* _EXERCISE OBJECTIVE_: All lines in the entries below that hold "odzieżowe" make up the answer.

• • • • •

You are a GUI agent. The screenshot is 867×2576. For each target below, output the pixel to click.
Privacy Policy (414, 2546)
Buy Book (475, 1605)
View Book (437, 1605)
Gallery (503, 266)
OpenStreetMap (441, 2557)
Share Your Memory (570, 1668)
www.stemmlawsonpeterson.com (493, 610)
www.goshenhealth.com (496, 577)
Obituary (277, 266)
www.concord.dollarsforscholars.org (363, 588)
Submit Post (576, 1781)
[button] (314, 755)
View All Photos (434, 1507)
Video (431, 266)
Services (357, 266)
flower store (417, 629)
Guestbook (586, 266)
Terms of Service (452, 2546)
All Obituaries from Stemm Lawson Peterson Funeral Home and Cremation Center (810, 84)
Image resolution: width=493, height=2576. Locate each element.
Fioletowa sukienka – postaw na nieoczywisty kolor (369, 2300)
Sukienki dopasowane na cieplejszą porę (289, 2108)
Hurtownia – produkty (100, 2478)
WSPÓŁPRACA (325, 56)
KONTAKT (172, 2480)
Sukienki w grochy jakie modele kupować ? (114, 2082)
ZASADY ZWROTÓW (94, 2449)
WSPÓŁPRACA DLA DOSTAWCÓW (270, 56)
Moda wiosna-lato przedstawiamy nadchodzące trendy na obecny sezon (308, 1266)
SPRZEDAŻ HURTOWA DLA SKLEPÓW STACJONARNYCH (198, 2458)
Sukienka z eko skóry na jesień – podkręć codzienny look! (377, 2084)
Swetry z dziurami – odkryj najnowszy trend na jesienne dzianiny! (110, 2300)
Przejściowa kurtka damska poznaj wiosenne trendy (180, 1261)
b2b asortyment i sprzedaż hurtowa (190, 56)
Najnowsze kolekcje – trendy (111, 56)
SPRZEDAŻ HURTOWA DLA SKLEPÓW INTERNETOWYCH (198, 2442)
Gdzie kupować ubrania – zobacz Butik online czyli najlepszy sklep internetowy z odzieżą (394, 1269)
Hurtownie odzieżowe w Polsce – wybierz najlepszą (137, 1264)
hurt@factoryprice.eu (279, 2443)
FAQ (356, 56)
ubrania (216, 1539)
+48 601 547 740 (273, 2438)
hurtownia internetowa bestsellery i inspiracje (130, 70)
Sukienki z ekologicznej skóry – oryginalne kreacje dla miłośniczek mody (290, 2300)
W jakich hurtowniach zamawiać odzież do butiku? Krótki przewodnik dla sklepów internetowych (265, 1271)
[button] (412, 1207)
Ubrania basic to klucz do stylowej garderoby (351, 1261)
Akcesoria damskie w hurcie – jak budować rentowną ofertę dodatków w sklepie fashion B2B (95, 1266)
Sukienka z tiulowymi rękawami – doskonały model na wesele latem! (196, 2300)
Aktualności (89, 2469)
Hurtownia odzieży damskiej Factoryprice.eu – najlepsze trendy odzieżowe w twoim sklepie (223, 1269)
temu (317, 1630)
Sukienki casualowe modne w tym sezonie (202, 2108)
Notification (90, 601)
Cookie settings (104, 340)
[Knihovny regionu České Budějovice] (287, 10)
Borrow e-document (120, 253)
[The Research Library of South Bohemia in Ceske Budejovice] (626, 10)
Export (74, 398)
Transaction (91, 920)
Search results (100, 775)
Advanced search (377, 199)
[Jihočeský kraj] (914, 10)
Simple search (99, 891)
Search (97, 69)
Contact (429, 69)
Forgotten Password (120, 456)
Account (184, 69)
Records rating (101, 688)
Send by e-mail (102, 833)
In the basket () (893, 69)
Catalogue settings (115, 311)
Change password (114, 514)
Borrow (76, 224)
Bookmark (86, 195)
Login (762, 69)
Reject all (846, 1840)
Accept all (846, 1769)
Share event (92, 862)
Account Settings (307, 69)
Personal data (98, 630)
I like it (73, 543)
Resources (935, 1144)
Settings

• • • • •

* _SOLVED EXERCISE_:
Hurtownie odzieżowe w Polsce – wybierz najlepszą (137, 1264)
Hurtownia odzieży damskiej Factoryprice.eu – najlepsze trendy odzieżowe w twoim sklepie (223, 1269)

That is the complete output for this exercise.